Take the line that contains "nebraska.gov (62, 2525)" as the first line and the final line of the records as the last; return exactly those lines and the lines between.

DATA FOR THIS TASK –
▬▬▬▬▬▬
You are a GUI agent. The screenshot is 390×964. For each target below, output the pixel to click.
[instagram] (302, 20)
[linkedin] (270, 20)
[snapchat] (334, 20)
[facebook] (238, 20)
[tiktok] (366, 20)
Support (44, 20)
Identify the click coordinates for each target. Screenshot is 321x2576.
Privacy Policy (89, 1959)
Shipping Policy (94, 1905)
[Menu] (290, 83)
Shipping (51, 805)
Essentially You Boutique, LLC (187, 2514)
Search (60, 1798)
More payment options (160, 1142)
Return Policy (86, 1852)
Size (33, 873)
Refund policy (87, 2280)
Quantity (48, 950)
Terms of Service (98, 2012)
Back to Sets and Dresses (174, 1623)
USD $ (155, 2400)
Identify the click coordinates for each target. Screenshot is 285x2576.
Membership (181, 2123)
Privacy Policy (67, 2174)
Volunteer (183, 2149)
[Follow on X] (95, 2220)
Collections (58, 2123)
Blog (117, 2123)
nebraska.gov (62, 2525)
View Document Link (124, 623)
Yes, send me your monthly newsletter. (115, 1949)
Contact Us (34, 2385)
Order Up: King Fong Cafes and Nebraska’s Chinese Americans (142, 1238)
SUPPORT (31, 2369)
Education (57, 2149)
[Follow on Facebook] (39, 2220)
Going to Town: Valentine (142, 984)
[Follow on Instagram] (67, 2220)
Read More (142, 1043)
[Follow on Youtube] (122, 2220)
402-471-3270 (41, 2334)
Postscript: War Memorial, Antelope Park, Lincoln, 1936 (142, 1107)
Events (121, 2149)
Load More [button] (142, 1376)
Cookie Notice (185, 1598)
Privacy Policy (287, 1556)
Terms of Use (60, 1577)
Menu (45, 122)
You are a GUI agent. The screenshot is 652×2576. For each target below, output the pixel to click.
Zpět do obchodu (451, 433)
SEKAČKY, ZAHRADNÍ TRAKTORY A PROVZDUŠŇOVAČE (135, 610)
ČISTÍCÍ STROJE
▬▬▬▬▬▬
WRITTEN ANSWER –
nebraska.gov (62, 2525)
View Document Link (124, 623)
Yes, send me your monthly newsletter. (115, 1949)
Contact Us (34, 2385)
Order Up: King Fong Cafes and Nebraska’s Chinese Americans (142, 1238)
SUPPORT (31, 2369)
Education (57, 2149)
[Follow on Facebook] (39, 2220)
Going to Town: Valentine (142, 984)
[Follow on Instagram] (67, 2220)
Read More (142, 1043)
[Follow on Youtube] (122, 2220)
402-471-3270 (41, 2334)
Postscript: War Memorial, Antelope Park, Lincoln, 1936 (142, 1107)
Events (121, 2149)
Load More [button] (142, 1376)
Cookie Notice (185, 1598)
Privacy Policy (287, 1556)
Terms of Use (60, 1577)
Menu (45, 122)
You are a GUI agent. The screenshot is 652×2576. For each target below, output the pixel to click.
Zpět do obchodu (451, 433)
SEKAČKY, ZAHRADNÍ TRAKTORY A PROVZDUŠŇOVAČE (135, 610)
ČISTÍCÍ STROJE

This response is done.